=== INSTRUCTIONS FOR THE TASK ===
The records below are split into lines. How many of those lines contain the string "screenshot"? Reply with the number only.

=== Pixel coordinate grounding data ===

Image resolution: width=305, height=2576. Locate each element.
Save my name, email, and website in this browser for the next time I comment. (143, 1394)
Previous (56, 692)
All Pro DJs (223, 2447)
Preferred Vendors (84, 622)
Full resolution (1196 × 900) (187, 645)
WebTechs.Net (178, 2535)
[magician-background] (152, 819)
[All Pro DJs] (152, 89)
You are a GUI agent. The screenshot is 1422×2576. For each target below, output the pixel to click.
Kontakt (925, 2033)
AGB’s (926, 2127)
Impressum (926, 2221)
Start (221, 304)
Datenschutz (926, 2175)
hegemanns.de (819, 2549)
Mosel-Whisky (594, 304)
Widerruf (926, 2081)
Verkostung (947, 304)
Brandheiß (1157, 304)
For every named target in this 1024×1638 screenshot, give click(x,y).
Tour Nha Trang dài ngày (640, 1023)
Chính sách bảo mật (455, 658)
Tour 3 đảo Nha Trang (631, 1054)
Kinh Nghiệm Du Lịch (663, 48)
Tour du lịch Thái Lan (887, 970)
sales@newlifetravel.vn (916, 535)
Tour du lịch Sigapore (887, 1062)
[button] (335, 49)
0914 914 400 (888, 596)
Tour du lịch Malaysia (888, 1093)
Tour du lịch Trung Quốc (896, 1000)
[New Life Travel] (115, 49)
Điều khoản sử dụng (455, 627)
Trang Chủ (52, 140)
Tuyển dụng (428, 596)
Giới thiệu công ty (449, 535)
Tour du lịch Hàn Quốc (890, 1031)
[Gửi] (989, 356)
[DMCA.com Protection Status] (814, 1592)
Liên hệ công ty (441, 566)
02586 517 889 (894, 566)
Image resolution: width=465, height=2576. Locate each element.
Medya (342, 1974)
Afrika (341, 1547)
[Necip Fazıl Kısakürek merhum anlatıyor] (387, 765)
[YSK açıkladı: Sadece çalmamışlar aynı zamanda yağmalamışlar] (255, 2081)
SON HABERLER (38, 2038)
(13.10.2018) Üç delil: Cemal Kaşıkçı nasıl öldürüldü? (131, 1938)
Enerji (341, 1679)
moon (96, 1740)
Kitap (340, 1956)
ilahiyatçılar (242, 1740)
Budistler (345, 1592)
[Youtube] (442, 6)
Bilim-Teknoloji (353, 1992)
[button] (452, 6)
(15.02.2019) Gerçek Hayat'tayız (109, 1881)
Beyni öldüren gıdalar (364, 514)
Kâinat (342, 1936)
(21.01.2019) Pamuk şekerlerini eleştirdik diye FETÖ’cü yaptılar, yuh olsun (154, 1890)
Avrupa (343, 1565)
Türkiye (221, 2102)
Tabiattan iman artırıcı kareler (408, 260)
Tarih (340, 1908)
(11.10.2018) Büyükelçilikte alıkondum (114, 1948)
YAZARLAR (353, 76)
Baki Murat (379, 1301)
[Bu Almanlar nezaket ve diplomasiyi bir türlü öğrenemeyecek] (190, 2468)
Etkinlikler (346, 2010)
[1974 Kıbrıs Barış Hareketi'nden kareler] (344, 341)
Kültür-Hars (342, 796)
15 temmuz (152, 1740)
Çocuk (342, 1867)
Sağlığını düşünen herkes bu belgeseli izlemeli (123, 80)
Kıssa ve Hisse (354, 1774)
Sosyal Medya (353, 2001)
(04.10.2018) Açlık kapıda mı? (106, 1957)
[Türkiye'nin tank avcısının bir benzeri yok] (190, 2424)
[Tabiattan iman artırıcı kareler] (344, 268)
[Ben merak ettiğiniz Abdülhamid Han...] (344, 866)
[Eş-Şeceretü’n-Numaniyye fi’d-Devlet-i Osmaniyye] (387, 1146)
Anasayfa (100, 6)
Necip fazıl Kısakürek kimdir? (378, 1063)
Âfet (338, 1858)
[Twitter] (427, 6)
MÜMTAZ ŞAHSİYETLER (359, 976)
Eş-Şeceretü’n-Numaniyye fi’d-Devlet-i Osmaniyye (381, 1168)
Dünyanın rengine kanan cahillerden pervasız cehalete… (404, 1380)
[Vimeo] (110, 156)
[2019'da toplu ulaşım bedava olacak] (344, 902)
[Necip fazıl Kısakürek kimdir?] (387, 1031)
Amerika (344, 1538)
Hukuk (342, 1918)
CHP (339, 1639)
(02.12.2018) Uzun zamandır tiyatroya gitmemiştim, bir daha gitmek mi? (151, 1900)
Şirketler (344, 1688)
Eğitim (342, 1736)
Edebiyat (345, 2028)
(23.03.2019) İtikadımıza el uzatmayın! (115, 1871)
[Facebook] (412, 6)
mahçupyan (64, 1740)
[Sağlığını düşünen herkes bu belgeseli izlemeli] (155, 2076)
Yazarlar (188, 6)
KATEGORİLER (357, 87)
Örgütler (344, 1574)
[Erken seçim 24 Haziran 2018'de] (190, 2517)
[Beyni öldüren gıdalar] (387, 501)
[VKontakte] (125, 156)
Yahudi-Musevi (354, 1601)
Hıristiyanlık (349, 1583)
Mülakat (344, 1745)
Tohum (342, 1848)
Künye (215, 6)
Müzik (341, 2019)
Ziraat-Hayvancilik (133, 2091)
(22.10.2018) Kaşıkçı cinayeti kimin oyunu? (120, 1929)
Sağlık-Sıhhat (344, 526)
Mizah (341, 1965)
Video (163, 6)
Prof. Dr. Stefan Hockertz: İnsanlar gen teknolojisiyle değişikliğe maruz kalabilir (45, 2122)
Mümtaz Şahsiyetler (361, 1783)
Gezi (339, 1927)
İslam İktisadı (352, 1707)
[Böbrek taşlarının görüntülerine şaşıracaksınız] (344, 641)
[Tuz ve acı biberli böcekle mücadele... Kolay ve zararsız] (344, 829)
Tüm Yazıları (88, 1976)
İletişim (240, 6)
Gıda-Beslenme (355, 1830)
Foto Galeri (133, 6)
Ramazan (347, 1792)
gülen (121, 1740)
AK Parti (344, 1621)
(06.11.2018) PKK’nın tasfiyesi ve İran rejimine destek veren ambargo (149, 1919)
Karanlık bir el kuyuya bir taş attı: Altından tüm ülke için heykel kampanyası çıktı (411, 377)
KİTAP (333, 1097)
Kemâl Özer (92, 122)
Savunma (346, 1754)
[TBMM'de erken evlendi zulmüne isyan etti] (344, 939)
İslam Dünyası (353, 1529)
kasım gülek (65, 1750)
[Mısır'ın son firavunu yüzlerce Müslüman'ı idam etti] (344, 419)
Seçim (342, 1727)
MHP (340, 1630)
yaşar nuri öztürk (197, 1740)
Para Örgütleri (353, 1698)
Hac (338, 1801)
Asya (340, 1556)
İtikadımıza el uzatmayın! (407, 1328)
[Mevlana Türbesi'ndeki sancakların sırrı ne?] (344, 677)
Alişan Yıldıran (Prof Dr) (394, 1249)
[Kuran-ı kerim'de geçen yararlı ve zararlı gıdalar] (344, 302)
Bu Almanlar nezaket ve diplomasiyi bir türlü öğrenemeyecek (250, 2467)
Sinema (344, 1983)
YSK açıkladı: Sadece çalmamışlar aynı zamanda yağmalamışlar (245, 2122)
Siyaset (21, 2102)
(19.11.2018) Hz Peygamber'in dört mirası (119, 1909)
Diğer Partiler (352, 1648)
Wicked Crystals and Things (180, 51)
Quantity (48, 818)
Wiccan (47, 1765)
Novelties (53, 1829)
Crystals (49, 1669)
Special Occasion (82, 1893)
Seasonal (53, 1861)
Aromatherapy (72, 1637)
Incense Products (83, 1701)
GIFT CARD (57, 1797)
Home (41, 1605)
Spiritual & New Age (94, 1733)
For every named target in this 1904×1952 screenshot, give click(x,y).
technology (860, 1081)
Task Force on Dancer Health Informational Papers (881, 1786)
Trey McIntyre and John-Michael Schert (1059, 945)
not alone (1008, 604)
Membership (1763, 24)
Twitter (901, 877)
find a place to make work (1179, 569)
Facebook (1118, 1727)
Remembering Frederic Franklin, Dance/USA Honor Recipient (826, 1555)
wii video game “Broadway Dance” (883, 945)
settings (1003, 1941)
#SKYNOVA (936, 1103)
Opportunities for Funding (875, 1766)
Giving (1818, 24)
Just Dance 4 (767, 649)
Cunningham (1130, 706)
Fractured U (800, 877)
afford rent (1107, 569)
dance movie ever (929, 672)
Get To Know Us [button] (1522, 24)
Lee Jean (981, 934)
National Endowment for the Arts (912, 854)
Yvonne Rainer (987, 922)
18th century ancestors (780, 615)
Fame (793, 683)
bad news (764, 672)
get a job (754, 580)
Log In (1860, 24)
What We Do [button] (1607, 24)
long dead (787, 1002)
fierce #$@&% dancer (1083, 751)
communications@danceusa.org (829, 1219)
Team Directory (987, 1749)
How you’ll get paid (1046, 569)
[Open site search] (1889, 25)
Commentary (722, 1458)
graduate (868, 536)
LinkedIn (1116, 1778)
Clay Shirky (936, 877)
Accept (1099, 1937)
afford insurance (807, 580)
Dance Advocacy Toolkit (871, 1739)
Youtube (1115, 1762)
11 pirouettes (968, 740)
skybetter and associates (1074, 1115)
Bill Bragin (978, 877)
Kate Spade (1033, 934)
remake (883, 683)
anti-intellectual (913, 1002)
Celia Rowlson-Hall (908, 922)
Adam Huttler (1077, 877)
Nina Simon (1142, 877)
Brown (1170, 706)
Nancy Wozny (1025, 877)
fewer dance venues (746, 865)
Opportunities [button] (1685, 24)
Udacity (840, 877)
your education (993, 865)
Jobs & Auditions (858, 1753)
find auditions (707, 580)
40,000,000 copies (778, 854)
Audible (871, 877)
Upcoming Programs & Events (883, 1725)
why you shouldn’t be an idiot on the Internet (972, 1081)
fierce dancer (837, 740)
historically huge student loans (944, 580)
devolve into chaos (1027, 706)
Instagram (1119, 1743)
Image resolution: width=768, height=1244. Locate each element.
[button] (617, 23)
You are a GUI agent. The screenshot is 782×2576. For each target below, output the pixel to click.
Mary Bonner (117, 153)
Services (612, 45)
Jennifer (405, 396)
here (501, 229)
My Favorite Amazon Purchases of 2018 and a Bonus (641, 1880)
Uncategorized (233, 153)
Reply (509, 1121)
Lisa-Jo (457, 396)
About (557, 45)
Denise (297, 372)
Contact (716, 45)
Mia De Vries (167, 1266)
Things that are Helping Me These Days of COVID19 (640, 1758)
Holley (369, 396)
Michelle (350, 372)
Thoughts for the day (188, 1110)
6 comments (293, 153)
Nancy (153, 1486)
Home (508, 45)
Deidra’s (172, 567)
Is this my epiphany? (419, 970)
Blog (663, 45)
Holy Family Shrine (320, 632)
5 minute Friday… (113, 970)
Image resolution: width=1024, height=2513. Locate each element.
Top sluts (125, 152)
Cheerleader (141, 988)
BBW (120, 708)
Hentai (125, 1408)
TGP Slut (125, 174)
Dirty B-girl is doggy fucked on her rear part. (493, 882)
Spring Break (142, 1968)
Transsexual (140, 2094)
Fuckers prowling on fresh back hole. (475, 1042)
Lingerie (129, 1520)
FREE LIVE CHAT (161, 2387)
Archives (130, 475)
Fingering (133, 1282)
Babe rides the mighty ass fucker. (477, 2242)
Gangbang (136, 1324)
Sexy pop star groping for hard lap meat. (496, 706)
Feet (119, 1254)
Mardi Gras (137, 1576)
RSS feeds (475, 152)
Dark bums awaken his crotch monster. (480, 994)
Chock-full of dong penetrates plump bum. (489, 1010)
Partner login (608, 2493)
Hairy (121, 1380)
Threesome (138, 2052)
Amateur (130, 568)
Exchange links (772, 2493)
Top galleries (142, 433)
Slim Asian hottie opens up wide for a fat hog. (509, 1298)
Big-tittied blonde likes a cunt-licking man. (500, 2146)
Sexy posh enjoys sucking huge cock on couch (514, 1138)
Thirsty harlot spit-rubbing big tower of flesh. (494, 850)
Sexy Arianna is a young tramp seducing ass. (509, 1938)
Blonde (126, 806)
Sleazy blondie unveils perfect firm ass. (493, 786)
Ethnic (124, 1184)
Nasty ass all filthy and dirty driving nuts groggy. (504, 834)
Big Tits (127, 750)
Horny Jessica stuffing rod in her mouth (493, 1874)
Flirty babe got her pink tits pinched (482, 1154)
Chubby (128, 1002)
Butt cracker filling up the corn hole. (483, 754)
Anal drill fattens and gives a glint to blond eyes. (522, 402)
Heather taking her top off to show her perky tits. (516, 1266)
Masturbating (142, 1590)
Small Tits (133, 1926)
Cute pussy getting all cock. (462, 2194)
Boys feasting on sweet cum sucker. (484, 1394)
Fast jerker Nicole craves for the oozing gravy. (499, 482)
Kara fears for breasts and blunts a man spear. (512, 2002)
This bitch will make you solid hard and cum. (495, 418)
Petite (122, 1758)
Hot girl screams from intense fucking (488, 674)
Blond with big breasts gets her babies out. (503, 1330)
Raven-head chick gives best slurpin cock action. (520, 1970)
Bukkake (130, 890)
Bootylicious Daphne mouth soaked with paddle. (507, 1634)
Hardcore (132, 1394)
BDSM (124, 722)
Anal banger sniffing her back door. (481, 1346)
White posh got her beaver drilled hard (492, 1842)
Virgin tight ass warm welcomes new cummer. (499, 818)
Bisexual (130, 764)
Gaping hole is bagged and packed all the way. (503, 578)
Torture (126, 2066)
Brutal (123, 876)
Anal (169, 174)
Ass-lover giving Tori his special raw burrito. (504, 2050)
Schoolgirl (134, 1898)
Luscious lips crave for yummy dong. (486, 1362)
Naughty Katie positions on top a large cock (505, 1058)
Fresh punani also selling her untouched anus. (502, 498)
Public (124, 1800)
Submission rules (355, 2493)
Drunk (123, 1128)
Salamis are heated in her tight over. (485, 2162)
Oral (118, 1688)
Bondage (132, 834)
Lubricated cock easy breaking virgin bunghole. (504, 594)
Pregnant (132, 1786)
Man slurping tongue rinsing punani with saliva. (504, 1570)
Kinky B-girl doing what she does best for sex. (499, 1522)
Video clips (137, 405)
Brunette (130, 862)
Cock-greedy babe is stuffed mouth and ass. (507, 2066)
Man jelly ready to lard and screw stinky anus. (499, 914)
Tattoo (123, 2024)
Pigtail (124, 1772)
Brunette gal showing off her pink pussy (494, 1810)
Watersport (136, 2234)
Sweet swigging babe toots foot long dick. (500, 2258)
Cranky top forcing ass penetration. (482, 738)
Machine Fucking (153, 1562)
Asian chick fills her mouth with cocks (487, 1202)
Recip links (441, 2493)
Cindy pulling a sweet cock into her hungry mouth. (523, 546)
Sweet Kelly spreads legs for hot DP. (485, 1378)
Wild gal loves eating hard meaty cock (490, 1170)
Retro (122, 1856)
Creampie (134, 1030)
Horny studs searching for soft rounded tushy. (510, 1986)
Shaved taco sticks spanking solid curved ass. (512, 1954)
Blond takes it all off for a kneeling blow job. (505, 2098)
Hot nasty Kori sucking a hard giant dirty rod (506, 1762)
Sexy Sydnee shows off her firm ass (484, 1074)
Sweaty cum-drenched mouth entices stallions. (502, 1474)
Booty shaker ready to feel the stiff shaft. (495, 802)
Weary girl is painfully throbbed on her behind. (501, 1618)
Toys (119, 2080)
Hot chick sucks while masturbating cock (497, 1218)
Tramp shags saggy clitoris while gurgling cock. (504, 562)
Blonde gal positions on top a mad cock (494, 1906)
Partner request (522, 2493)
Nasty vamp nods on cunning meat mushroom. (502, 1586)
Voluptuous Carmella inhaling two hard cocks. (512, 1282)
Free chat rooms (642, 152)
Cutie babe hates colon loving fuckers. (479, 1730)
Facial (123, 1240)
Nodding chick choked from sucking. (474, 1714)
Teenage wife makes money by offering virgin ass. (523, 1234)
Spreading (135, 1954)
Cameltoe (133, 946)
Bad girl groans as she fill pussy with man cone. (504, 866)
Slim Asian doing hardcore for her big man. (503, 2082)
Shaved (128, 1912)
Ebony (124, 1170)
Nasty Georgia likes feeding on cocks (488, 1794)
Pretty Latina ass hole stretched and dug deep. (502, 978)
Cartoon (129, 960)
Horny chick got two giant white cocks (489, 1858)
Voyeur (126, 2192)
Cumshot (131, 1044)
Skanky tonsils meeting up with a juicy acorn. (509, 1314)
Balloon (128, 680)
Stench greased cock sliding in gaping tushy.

=== RESULT OF THIS EXERCISE ===
4